- [Your instructions]
Beginning at the line that contains "Click the snickers avatar beside the caption" and finishing at the line that contains "Select the Free", output the data below exactly. Include both end lines and no pictures.

- [Dataset records]
- Opening Delimiter -

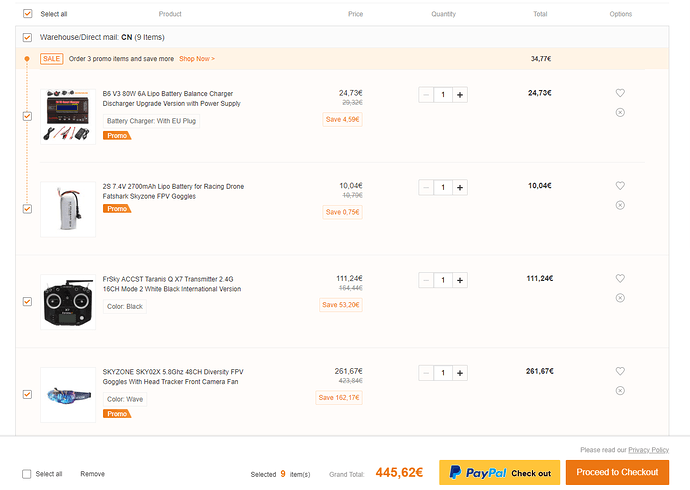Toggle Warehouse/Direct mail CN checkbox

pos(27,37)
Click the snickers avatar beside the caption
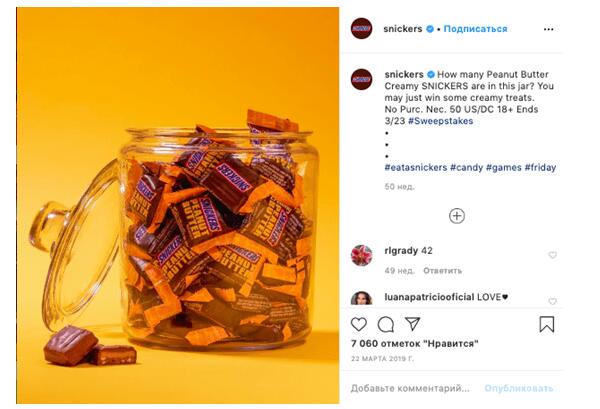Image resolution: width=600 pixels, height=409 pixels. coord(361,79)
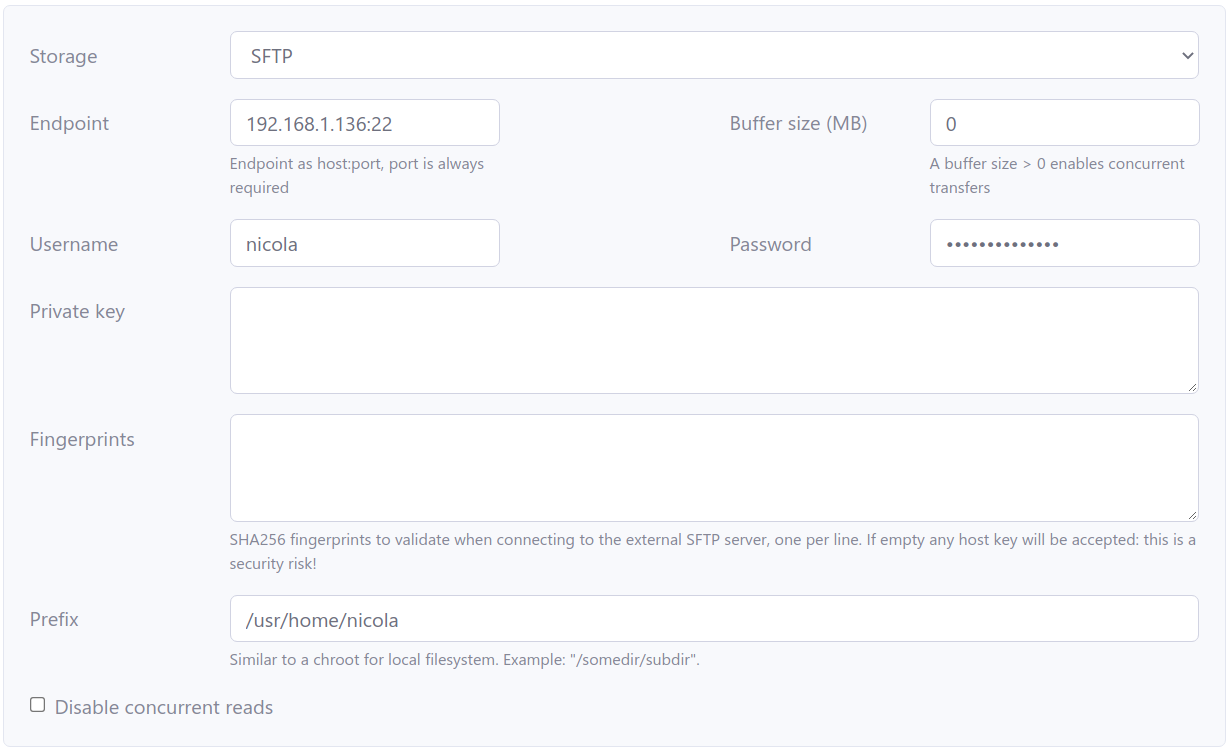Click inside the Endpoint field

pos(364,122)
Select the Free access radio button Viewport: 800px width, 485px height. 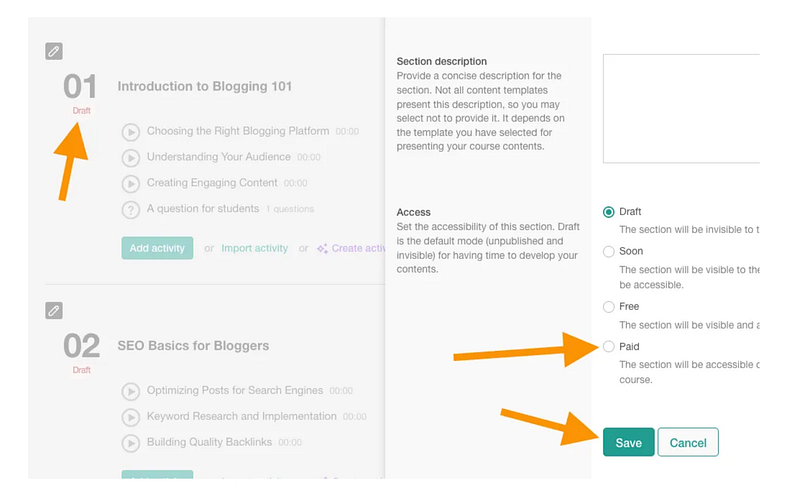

- Closing Delimiter -
- Opening Delimiter -

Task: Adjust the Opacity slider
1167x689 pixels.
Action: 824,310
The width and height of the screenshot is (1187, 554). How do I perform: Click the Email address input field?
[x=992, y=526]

- Closing Delimiter -

- [Your response]
Click the snickers avatar beside the caption
Image resolution: width=600 pixels, height=409 pixels. coord(361,79)
Click inside the Endpoint field

pos(364,122)
Select the Free access radio button Viewport: 800px width, 485px height. 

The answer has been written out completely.